Always something to learn when retracing
the visual steps of the old masters through a careful scrutiny of their works.
I’ve always loved that ceramic cup in the corner with the lemons in front of it. Here (above) I was making a copy using crayons, and I was mixing colors on the paper and getting slightly different color effects than one sees in Manet’s more subtle and monochromatic but beautifully colored canvas where silver gray predominates. I was able to copy the objects almost the same size as they appear in the painting, but I chose just the right hand corner for my small notebook. Below you can see what I was copying and its context in the painting as a whole.

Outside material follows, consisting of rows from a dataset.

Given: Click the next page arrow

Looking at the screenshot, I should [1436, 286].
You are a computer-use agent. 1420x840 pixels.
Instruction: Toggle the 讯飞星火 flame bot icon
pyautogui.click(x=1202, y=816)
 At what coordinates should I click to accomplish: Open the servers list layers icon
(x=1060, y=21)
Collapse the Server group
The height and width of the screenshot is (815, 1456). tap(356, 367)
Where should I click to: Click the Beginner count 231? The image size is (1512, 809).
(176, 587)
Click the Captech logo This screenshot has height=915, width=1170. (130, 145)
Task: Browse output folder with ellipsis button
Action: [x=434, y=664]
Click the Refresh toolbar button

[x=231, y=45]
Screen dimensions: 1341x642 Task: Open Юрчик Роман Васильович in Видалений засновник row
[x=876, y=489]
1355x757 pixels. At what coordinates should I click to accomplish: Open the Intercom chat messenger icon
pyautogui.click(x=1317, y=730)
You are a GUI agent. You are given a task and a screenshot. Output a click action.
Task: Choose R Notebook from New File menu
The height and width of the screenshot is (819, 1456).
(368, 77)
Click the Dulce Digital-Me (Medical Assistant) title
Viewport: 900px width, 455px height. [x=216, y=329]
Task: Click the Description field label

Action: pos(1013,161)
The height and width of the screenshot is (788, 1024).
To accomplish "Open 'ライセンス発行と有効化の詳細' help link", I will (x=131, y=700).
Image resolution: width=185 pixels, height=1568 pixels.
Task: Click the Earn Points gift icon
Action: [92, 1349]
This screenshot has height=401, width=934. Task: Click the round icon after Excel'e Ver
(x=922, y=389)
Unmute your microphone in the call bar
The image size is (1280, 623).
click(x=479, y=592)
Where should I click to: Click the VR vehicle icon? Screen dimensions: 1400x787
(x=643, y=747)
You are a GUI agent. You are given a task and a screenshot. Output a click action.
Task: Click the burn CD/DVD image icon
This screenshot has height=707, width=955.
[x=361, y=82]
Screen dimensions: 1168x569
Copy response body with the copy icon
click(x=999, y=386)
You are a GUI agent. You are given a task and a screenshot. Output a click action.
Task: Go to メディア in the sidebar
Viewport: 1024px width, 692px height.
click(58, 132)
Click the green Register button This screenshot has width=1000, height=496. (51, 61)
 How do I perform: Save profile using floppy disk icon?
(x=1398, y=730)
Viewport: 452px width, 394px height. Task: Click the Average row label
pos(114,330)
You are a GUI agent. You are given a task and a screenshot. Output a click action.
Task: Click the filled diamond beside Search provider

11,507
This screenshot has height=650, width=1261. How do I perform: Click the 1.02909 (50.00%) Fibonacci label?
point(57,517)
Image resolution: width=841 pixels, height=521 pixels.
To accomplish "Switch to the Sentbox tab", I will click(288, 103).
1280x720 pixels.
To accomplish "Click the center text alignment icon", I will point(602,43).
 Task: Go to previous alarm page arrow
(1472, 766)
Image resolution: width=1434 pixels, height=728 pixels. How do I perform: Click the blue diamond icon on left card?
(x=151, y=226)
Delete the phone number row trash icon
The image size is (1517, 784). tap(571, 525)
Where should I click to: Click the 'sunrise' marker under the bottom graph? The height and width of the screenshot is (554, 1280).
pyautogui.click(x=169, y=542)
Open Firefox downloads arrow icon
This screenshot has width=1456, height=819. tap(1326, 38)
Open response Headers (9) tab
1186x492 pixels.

Some art teachers will pester you about getting ellipses correct. And I urge you, Reader, to notice how out of kilter Manet’s plate and cup are! And yet — for some mysterious reason, perhaps known only by Manet’s astute visual imagination, the painting as a whole is immeasurably better, more dynamic, more psychologically intriguing by virtue of these “mistakes.” Clearly he knows how to draw things in perspective. Just observe the wonderfully foreshortened fork. But the plate and the cup are a thousand fold more lovely by virtue of the quirky perspective. Trust your instincts.
You can draw Manet’s picture too, even if you’re far from the museum by using Gallery’s zoom feature at their website. But not yet! The links are redirects …. http://www.nga.gov/content/ngaweb/Collection/art-object-page.46427.html
EXCEPT — when you wish to zoom on the ceramic cup which ends up being covered by part of the zoom widget itself. However, never fear — WikiArts to the rescue. A large version of the image is available here — click on the picture to access:
Between the two sources you can get a lot of visual information about the painting.